Duvarları beyaz çamurla kaplı evler, kerpiçli evlerden yavaş yavaş arınmış sokaklar ve geçlerin yaşlılara bırakıp büyük şehirlere kaçtıkları o köyler. Geziyorsunuz, bir yerlerden kulağınıza gelen o seslere hayranlıkla odaklanıyorsunuz. Sesin hangi dilde kendine kaynak bulduğu önemli değil; sesin sende yarattığı etki, senin anca duyguları olan bir insan olmanla sınırlanmıştır. Oturup dinlemeye koyulmuşsun ve öğreniyorsun kimden geliyor bu ses ve yanınızdan geçen biri ‘’ağzına sağlık Şakiro’’ diyor. Belki ismi yanlış söylemiştir, o da bu sesleri duyunca aklına en büyükleri geldiği içindir bu şarkıyı Şakiro ile yek etmesi. Büyülü bir masal dünyasında var olduğu hissettiren bu kılama, bu dili bilmeyen olarak az daha kulak verdiğinde, sesleri yavaş yavaş ayırt edebiliyorsunuz ve anlamasanız da hangi duygu ile yazılıp hangi duyguya hitap ettiğini hissedebiliyorsunuz. Teybini pencereye yakın bir yere koymuş yaşlım amcam ve sesini, kulağı ile kalbi arasındaki mesafeyi en aza indirecek seviyeye getirmiş. Teybinde bir kılam yükseliyor…       

‘’Were Têlî were Têlî were Têlî
Hey lê zalimê lê lê lê
Ez ê serê sibê
Radibim ji xewka şirîn
Bang dikim dibêjim Têlî
Bi nava rojê dibêjim Têlî
Bi êvarê dibêjim Têlî
Bi seetê bi gavê bi deqê b isaniyê
Ji axîn û kedera dilê xwe re
Wez ê bang dikim dibêjim Têlî
Lê lê Têliyê malxerabê
Wele tu hur î boz î beyaz î
Xalis î mulis î
Beytul emîn î tu kihêl î
Neh nav û ne îmze
Li ber navê te ne ketine
Li ba dilê min
Dîsa tu yê pir şirîn î ‘’(Dengbej Hüseyni Fari)

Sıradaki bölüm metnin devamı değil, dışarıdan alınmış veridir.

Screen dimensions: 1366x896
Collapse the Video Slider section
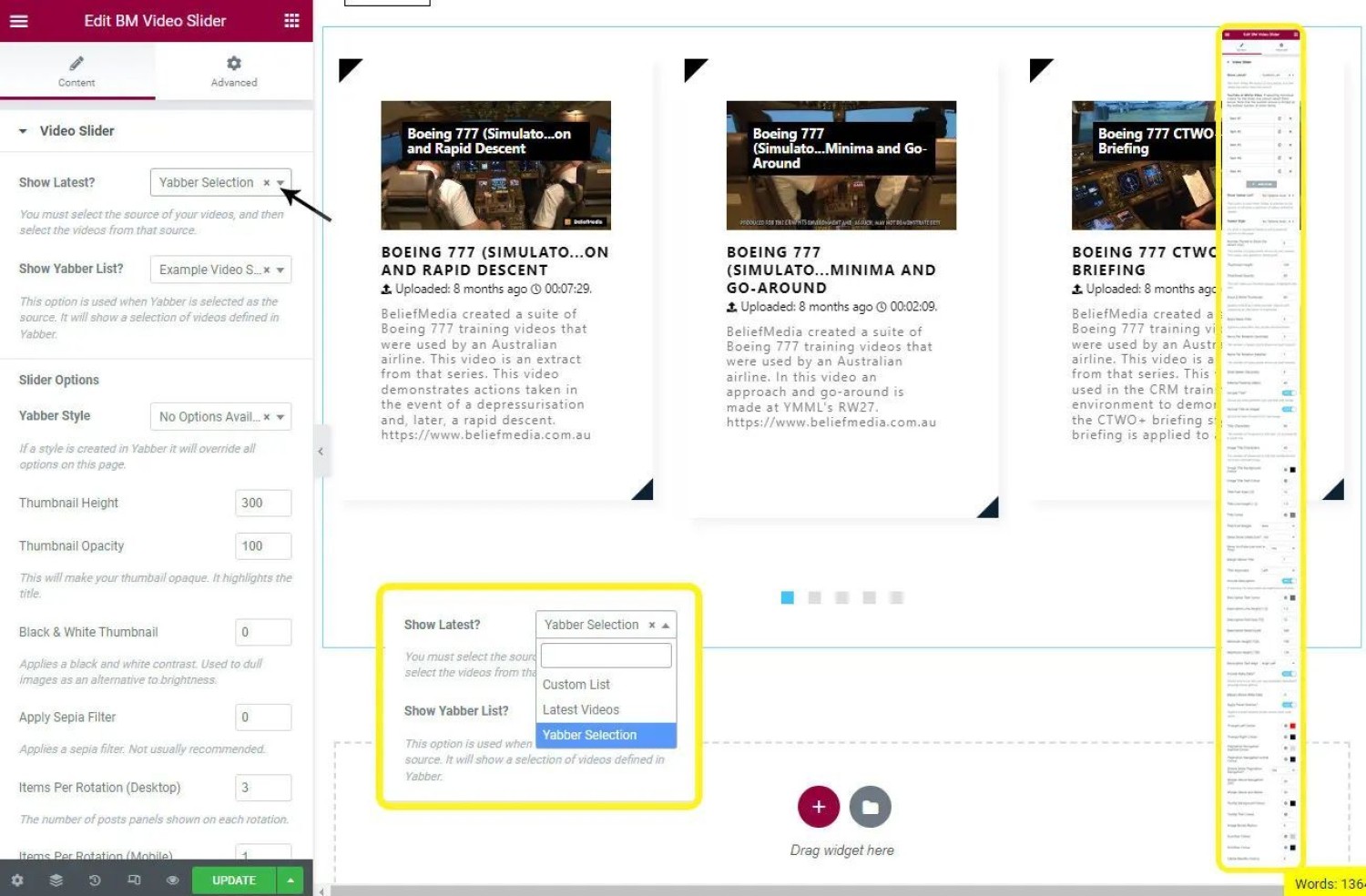pyautogui.click(x=23, y=131)
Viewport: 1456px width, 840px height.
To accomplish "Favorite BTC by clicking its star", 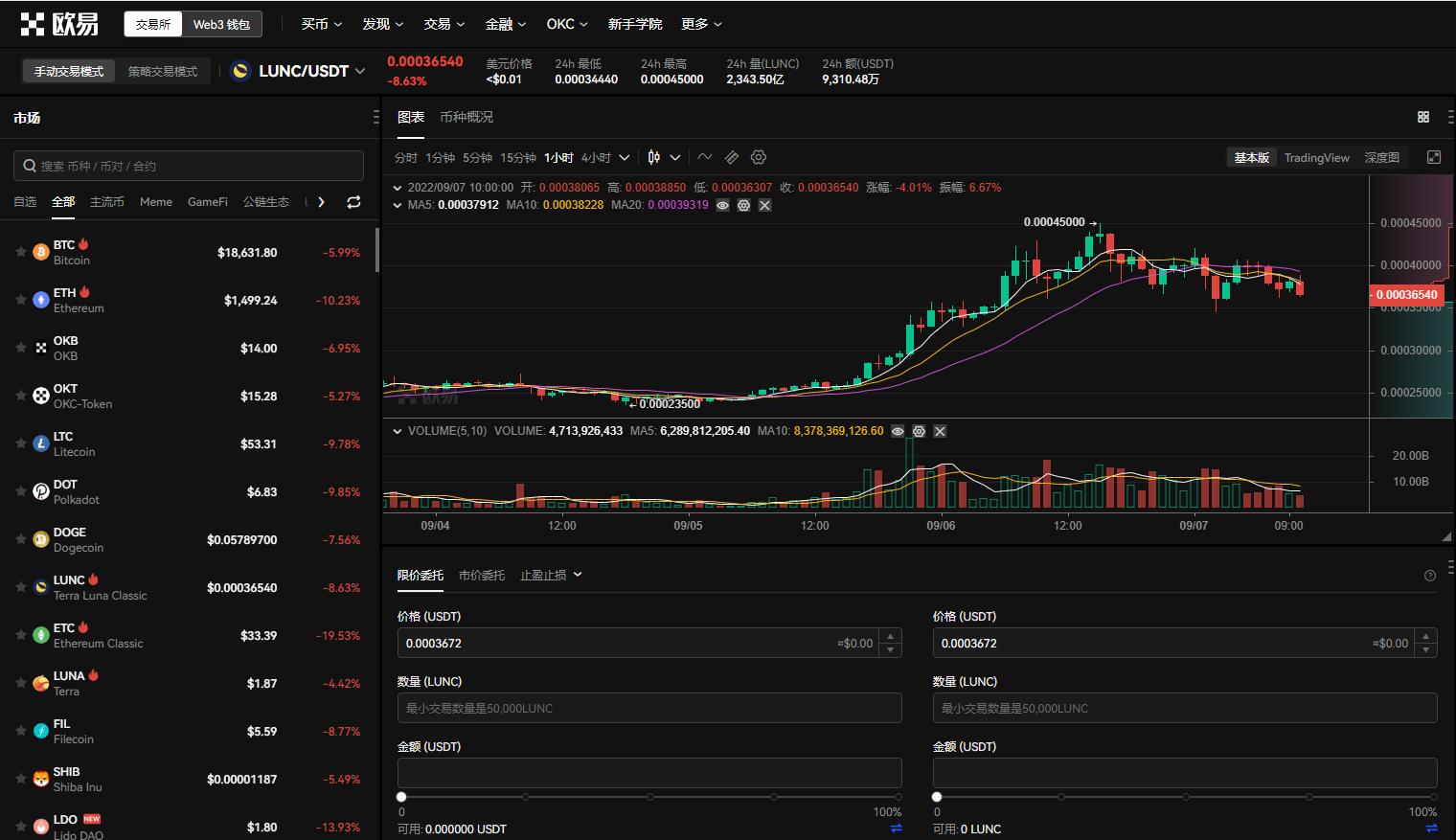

‘’ Gel Têlî… Hey Zalim kız, Sabah tatlı uykumdan uyanıp Têlî diyorum. Gün ortası, akşam Têlî diyorum. Her saat, dakika, saniye, bütün yüreğimle Têlî diyorum. Têlî evin yıkılası, bembeyazsın narin bir kızsın, Gözümün önünde durmuşsun. Bilmiyorum kız mısın gelin misin? Aşık oldum sana neden benden yüzünü saklıyorsun. Evin yıkılasıya yedi erkek kardeşin var. Yedi kardeşin kanımı akıtsa da olur gözlerin için.’’

Zamanı ve mekanı yoktur ve sadece hissediyorsun, çektiğin dertlerin, acıların, terk edilmişliklerin ve aşkların kaynak eder dengbeje. Dengbêjler aşksız-dertsiz söyleyemezler, aşk ve dert onu tutar, başlar söylemeye. Şimdi hatırıma gelse o aşklarım o dertlerim başlarım söylemeye, hele sesim az güzel olsa kimseye aldırmadan sokakta bağıra bağıra hislerimi her canlı-cansızla paylaşırım. Bir anda dökülüverir ağzından ve anlıktır her şey. Kılam, bir anda olur, planlayayım, söyleyeyim diyerek olmaz; bir anda içine doğuyor, söylemeye başlıyorsun. Yani zamanı yok, mekânı yok; sadece söyleyebilecek nefese, cesarete ve söyleyebilecek kadar bir geçmişe ihtiyacın var.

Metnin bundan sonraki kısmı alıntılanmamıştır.